--- Written exercise ---
Reproduce the listing below verbatim, from its first line through its last.

Stored entries:
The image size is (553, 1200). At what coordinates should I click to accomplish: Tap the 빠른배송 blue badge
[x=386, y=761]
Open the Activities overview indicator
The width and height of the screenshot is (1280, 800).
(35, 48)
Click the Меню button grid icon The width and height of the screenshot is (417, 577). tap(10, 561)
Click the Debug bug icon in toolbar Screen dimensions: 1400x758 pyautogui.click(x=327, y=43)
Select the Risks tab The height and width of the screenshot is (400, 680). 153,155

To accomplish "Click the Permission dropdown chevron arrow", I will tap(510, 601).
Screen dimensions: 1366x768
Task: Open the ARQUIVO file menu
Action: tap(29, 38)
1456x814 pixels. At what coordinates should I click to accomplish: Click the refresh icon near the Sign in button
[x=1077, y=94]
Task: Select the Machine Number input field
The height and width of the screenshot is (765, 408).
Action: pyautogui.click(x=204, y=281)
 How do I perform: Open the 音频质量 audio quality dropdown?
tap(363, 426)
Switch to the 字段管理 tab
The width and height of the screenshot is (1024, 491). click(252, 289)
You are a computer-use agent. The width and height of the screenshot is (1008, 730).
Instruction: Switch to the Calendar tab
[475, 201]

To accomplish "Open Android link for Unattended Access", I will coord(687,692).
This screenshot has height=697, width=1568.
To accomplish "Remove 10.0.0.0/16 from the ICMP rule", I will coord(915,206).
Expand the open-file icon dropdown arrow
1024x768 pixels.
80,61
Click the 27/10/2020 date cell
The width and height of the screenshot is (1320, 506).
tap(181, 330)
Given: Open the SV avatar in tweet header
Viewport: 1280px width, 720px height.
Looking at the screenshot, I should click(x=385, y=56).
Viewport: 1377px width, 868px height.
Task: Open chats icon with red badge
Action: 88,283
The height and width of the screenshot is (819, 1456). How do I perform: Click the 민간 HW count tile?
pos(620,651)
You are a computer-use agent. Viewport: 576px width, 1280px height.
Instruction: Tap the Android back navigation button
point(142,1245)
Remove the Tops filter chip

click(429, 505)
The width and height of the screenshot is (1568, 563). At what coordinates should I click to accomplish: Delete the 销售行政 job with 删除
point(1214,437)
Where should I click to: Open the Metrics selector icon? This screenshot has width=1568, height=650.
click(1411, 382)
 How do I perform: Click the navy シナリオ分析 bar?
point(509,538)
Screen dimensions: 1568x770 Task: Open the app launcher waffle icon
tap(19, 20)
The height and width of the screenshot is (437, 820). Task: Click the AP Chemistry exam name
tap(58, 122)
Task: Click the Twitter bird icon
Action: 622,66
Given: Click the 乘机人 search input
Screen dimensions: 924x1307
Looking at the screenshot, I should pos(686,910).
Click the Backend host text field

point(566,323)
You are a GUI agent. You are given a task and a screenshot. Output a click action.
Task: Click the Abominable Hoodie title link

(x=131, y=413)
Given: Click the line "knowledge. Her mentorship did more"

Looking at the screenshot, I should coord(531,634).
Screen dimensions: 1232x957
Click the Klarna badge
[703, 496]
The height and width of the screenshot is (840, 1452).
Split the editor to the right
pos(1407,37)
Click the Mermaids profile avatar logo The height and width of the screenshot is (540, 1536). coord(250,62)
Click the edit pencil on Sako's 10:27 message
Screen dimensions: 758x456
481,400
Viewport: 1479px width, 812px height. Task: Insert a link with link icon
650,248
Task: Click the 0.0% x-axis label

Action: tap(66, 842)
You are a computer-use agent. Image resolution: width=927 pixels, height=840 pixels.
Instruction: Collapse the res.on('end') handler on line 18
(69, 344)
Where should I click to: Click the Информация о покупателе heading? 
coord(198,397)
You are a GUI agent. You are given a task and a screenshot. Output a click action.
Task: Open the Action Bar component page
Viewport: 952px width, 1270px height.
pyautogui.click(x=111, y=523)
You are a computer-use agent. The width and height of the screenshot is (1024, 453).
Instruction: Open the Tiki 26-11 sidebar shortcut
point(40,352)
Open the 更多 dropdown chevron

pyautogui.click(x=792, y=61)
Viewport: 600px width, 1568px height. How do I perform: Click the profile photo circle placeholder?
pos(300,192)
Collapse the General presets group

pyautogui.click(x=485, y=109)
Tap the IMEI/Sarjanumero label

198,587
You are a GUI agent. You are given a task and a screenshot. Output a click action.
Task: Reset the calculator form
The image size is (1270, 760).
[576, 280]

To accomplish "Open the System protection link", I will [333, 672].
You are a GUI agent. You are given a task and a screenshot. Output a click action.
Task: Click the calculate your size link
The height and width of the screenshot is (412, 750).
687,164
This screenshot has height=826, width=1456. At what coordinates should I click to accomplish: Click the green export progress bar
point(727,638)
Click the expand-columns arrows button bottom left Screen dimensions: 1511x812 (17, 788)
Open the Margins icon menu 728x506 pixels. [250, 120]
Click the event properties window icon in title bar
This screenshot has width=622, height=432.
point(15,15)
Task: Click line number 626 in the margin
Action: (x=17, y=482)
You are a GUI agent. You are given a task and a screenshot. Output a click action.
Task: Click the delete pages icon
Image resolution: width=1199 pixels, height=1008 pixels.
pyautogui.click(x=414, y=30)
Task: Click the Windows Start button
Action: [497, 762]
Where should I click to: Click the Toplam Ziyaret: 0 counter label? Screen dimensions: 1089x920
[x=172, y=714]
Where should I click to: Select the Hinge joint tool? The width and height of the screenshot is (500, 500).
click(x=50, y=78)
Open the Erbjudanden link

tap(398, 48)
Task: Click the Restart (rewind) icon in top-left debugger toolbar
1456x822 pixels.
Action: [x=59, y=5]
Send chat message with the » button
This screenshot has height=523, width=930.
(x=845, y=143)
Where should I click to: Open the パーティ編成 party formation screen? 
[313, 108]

--- Task result ---
The image size is (553, 1200). At what coordinates should I click to accomplish: Tap the 빠른배송 blue badge
[x=386, y=761]
Open the Activities overview indicator
The width and height of the screenshot is (1280, 800).
(35, 48)
Click the Меню button grid icon The width and height of the screenshot is (417, 577). tap(10, 561)
Click the Debug bug icon in toolbar Screen dimensions: 1400x758 pyautogui.click(x=327, y=43)
Select the Risks tab The height and width of the screenshot is (400, 680). 153,155

To accomplish "Click the Permission dropdown chevron arrow", I will tap(510, 601).
Screen dimensions: 1366x768
Task: Open the ARQUIVO file menu
Action: tap(29, 38)
1456x814 pixels. At what coordinates should I click to accomplish: Click the refresh icon near the Sign in button
[x=1077, y=94]
Task: Select the Machine Number input field
The height and width of the screenshot is (765, 408).
Action: pyautogui.click(x=204, y=281)
 How do I perform: Open the 音频质量 audio quality dropdown?
tap(363, 426)
Switch to the 字段管理 tab
The width and height of the screenshot is (1024, 491). click(252, 289)
You are a computer-use agent. The width and height of the screenshot is (1008, 730).
Instruction: Switch to the Calendar tab
[475, 201]

To accomplish "Open Android link for Unattended Access", I will coord(687,692).
This screenshot has height=697, width=1568.
To accomplish "Remove 10.0.0.0/16 from the ICMP rule", I will coord(915,206).
Expand the open-file icon dropdown arrow
1024x768 pixels.
80,61
Click the 27/10/2020 date cell
The width and height of the screenshot is (1320, 506).
tap(181, 330)
Given: Open the SV avatar in tweet header
Viewport: 1280px width, 720px height.
Looking at the screenshot, I should click(x=385, y=56).
Viewport: 1377px width, 868px height.
Task: Open chats icon with red badge
Action: 88,283
The height and width of the screenshot is (819, 1456). How do I perform: Click the 민간 HW count tile?
pos(620,651)
You are a computer-use agent. Viewport: 576px width, 1280px height.
Instruction: Tap the Android back navigation button
point(142,1245)
Remove the Tops filter chip

click(429, 505)
The width and height of the screenshot is (1568, 563). At what coordinates should I click to accomplish: Delete the 销售行政 job with 删除
point(1214,437)
Where should I click to: Open the Metrics selector icon? This screenshot has width=1568, height=650.
click(1411, 382)
 How do I perform: Click the navy シナリオ分析 bar?
point(509,538)
Screen dimensions: 1568x770 Task: Open the app launcher waffle icon
tap(19, 20)
The height and width of the screenshot is (437, 820). Task: Click the AP Chemistry exam name
tap(58, 122)
Task: Click the Twitter bird icon
Action: 622,66
Given: Click the 乘机人 search input
Screen dimensions: 924x1307
Looking at the screenshot, I should pos(686,910).
Click the Backend host text field

point(566,323)
You are a GUI agent. You are given a task and a screenshot. Output a click action.
Task: Click the Abominable Hoodie title link

(x=131, y=413)
Given: Click the line "knowledge. Her mentorship did more"

Looking at the screenshot, I should coord(531,634).
Screen dimensions: 1232x957
Click the Klarna badge
[703, 496]
The height and width of the screenshot is (840, 1452).
Split the editor to the right
pos(1407,37)
Click the Mermaids profile avatar logo The height and width of the screenshot is (540, 1536). coord(250,62)
Click the edit pencil on Sako's 10:27 message
Screen dimensions: 758x456
481,400
Viewport: 1479px width, 812px height. Task: Insert a link with link icon
650,248
Task: Click the 0.0% x-axis label

Action: tap(66, 842)
You are a computer-use agent. Image resolution: width=927 pixels, height=840 pixels.
Instruction: Collapse the res.on('end') handler on line 18
(69, 344)
Where should I click to: Click the Информация о покупателе heading? 
coord(198,397)
You are a GUI agent. You are given a task and a screenshot. Output a click action.
Task: Open the Action Bar component page
Viewport: 952px width, 1270px height.
pyautogui.click(x=111, y=523)
You are a computer-use agent. The width and height of the screenshot is (1024, 453).
Instruction: Open the Tiki 26-11 sidebar shortcut
point(40,352)
Open the 更多 dropdown chevron

pyautogui.click(x=792, y=61)
Viewport: 600px width, 1568px height. How do I perform: Click the profile photo circle placeholder?
pos(300,192)
Collapse the General presets group

pyautogui.click(x=485, y=109)
Tap the IMEI/Sarjanumero label

198,587
You are a GUI agent. You are given a task and a screenshot. Output a click action.
Task: Reset the calculator form
The image size is (1270, 760).
[576, 280]

To accomplish "Open the System protection link", I will [333, 672].
You are a GUI agent. You are given a task and a screenshot. Output a click action.
Task: Click the calculate your size link
The height and width of the screenshot is (412, 750).
687,164
This screenshot has height=826, width=1456. At what coordinates should I click to accomplish: Click the green export progress bar
point(727,638)
Click the expand-columns arrows button bottom left Screen dimensions: 1511x812 (17, 788)
Open the Margins icon menu 728x506 pixels. [250, 120]
Click the event properties window icon in title bar
This screenshot has width=622, height=432.
point(15,15)
Task: Click line number 626 in the margin
Action: (x=17, y=482)
You are a GUI agent. You are given a task and a screenshot. Output a click action.
Task: Click the delete pages icon
Image resolution: width=1199 pixels, height=1008 pixels.
pyautogui.click(x=414, y=30)
Task: Click the Windows Start button
Action: [497, 762]
Where should I click to: Click the Toplam Ziyaret: 0 counter label? Screen dimensions: 1089x920
[x=172, y=714]
Where should I click to: Select the Hinge joint tool? The width and height of the screenshot is (500, 500).
click(x=50, y=78)
Open the Erbjudanden link

tap(398, 48)
Task: Click the Restart (rewind) icon in top-left debugger toolbar
1456x822 pixels.
Action: [x=59, y=5]
Send chat message with the » button
This screenshot has height=523, width=930.
(x=845, y=143)
Where should I click to: Open the パーティ編成 party formation screen? 
[313, 108]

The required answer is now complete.